▶ DIRECTIONS FOR THIS TASK
Write out each record a second time, exactly.

____________________

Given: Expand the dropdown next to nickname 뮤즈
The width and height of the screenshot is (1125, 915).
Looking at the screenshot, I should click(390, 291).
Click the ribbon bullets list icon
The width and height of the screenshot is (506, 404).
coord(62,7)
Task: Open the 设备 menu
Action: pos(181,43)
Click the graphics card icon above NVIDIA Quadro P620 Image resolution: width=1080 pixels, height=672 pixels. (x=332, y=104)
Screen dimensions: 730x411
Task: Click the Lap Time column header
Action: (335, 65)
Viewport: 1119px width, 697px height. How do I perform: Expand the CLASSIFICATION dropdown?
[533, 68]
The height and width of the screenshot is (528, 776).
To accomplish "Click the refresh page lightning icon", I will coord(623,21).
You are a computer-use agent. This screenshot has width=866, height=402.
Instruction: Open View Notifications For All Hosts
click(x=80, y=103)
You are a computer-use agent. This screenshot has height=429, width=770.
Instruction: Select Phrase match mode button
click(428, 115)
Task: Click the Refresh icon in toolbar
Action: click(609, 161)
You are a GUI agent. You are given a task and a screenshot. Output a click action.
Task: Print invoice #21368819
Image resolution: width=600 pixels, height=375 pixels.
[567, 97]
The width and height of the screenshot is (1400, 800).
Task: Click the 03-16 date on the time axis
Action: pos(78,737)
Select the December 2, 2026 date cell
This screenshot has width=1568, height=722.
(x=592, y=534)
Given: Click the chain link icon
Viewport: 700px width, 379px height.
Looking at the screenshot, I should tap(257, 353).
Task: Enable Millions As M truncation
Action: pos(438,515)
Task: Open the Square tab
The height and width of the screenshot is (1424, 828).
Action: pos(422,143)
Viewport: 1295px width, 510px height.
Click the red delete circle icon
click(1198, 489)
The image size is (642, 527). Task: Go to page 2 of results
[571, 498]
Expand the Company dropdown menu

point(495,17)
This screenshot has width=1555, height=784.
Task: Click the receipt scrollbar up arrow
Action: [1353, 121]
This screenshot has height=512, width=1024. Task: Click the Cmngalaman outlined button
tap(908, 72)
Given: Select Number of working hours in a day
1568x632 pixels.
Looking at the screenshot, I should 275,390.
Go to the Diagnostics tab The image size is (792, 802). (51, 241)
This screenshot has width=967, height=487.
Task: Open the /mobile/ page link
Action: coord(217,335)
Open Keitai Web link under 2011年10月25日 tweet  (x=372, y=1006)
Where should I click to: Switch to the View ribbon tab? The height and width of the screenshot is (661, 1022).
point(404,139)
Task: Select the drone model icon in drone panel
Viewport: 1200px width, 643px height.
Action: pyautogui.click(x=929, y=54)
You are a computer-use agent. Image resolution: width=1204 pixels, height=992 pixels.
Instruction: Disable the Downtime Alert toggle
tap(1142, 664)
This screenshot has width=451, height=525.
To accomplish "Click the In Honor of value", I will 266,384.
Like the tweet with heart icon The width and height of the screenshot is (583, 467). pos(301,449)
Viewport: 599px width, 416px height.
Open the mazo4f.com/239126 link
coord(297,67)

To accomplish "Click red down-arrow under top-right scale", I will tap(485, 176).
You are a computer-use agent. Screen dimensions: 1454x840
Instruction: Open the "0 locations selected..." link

____________________

▶ RESPONSE TO THIS EXERCISE
Given: Expand the dropdown next to nickname 뮤즈
The width and height of the screenshot is (1125, 915).
Looking at the screenshot, I should click(390, 291).
Click the ribbon bullets list icon
The width and height of the screenshot is (506, 404).
coord(62,7)
Task: Open the 设备 menu
Action: pos(181,43)
Click the graphics card icon above NVIDIA Quadro P620 Image resolution: width=1080 pixels, height=672 pixels. (x=332, y=104)
Screen dimensions: 730x411
Task: Click the Lap Time column header
Action: (335, 65)
Viewport: 1119px width, 697px height. How do I perform: Expand the CLASSIFICATION dropdown?
[533, 68]
The height and width of the screenshot is (528, 776).
To accomplish "Click the refresh page lightning icon", I will coord(623,21).
You are a computer-use agent. This screenshot has width=866, height=402.
Instruction: Open View Notifications For All Hosts
click(x=80, y=103)
You are a computer-use agent. This screenshot has height=429, width=770.
Instruction: Select Phrase match mode button
click(428, 115)
Task: Click the Refresh icon in toolbar
Action: click(609, 161)
You are a GUI agent. You are given a task and a screenshot. Output a click action.
Task: Print invoice #21368819
Image resolution: width=600 pixels, height=375 pixels.
[567, 97]
The width and height of the screenshot is (1400, 800).
Task: Click the 03-16 date on the time axis
Action: pos(78,737)
Select the December 2, 2026 date cell
This screenshot has width=1568, height=722.
(x=592, y=534)
Given: Click the chain link icon
Viewport: 700px width, 379px height.
Looking at the screenshot, I should tap(257, 353).
Task: Enable Millions As M truncation
Action: pos(438,515)
Task: Open the Square tab
The height and width of the screenshot is (1424, 828).
Action: pos(422,143)
Viewport: 1295px width, 510px height.
Click the red delete circle icon
click(1198, 489)
The image size is (642, 527). Task: Go to page 2 of results
[571, 498]
Expand the Company dropdown menu

point(495,17)
This screenshot has width=1555, height=784.
Task: Click the receipt scrollbar up arrow
Action: [1353, 121]
This screenshot has height=512, width=1024. Task: Click the Cmngalaman outlined button
tap(908, 72)
Given: Select Number of working hours in a day
1568x632 pixels.
Looking at the screenshot, I should 275,390.
Go to the Diagnostics tab The image size is (792, 802). (51, 241)
This screenshot has width=967, height=487.
Task: Open the /mobile/ page link
Action: coord(217,335)
Open Keitai Web link under 2011年10月25日 tweet  (x=372, y=1006)
Where should I click to: Switch to the View ribbon tab? The height and width of the screenshot is (661, 1022).
point(404,139)
Task: Select the drone model icon in drone panel
Viewport: 1200px width, 643px height.
Action: pyautogui.click(x=929, y=54)
You are a computer-use agent. Image resolution: width=1204 pixels, height=992 pixels.
Instruction: Disable the Downtime Alert toggle
tap(1142, 664)
This screenshot has width=451, height=525.
To accomplish "Click the In Honor of value", I will 266,384.
Like the tweet with heart icon The width and height of the screenshot is (583, 467). pos(301,449)
Viewport: 599px width, 416px height.
Open the mazo4f.com/239126 link
coord(297,67)

To accomplish "Click red down-arrow under top-right scale", I will tap(485, 176).
You are a computer-use agent. Screen dimensions: 1454x840
Instruction: Open the "0 locations selected..." link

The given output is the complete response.